Final answer:
To estimate the area between the function f(x)=9 cos (x/6) and the x-axis using four rectangles, divide the interval (0, 3π) into four equal subintervals, calculate the function values at the left endpoints, multiply each by the width of the subintervals, sum the results, and round as necessary.
Step-by-step explanation:
To estimate the area between the graph of the function f(x)=9 cos (x/6 ) and the x-axis over the interval (0, 3π) using four rectangles, we will use the Left Riemann Sum method. The interval (0, 3π) needs to be divided into four equal subintervals, since we are using four rectangles for the estimation. Each subinterval will have a width of (3π - 0)/4 = 3π/4.

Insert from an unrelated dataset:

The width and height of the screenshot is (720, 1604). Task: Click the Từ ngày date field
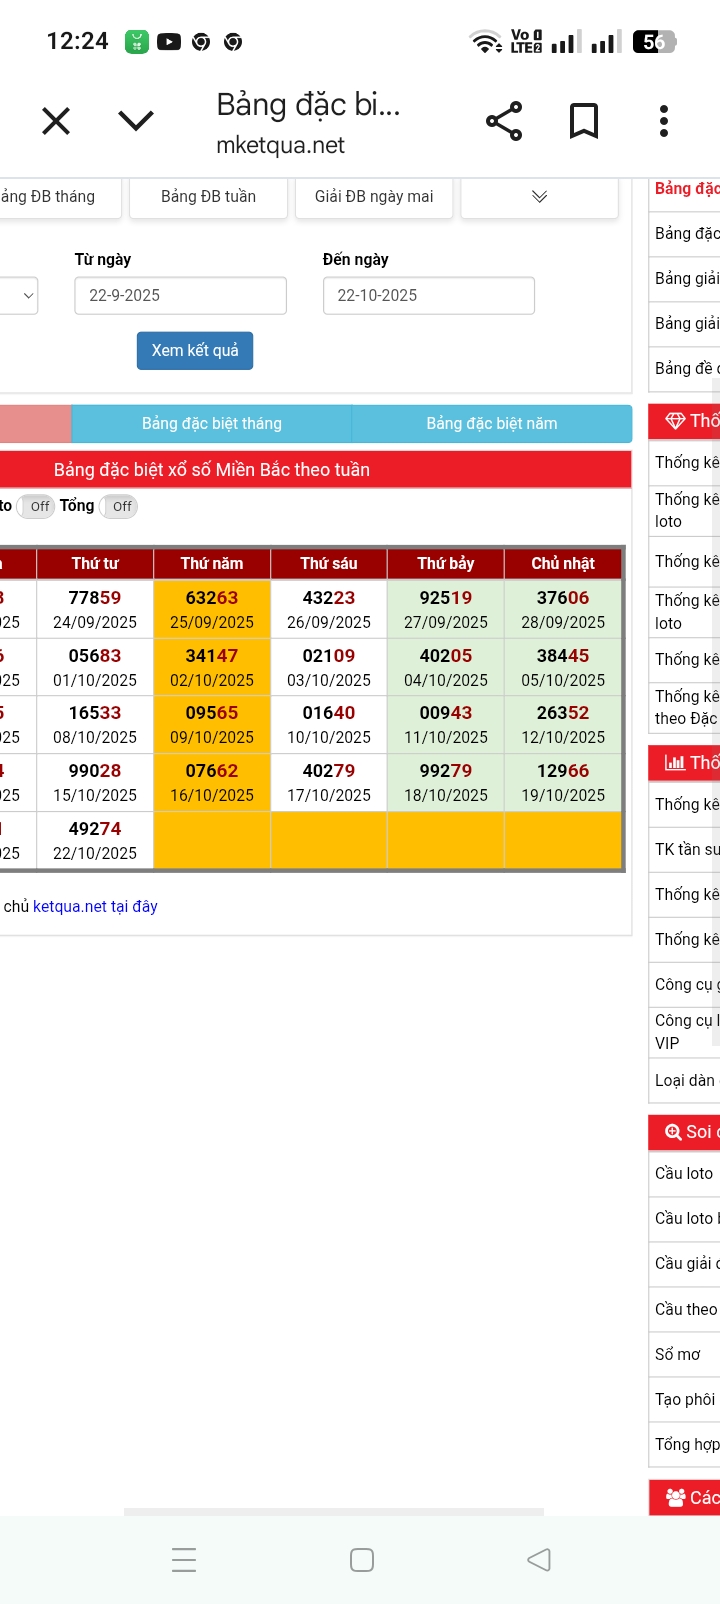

The left endpoints for these subintervals will be x-values at: 0, 3π/4, 3π/2, and 9π/4. We calculate the height of each rectangle by evaluating the function f(x) at these x-values, so we have f(0), f(3π/4), f(3π/2), and f(9π/4). These heights represent the function values at the left endpoints of each subinterval.
The area of each rectangle is given by the product of its height and its width, and the total area is the sum of the areas of the four rectangles. Finally, we sum up all the individual areas to obtain an estimate for the total area between the curve f(x) = 9 cos (x/6) and the x-axis from x=0 to x=3π. Remember to round any intermediate calculations to at least six decimal places, and to round your final answer to three decimal places for accuracy.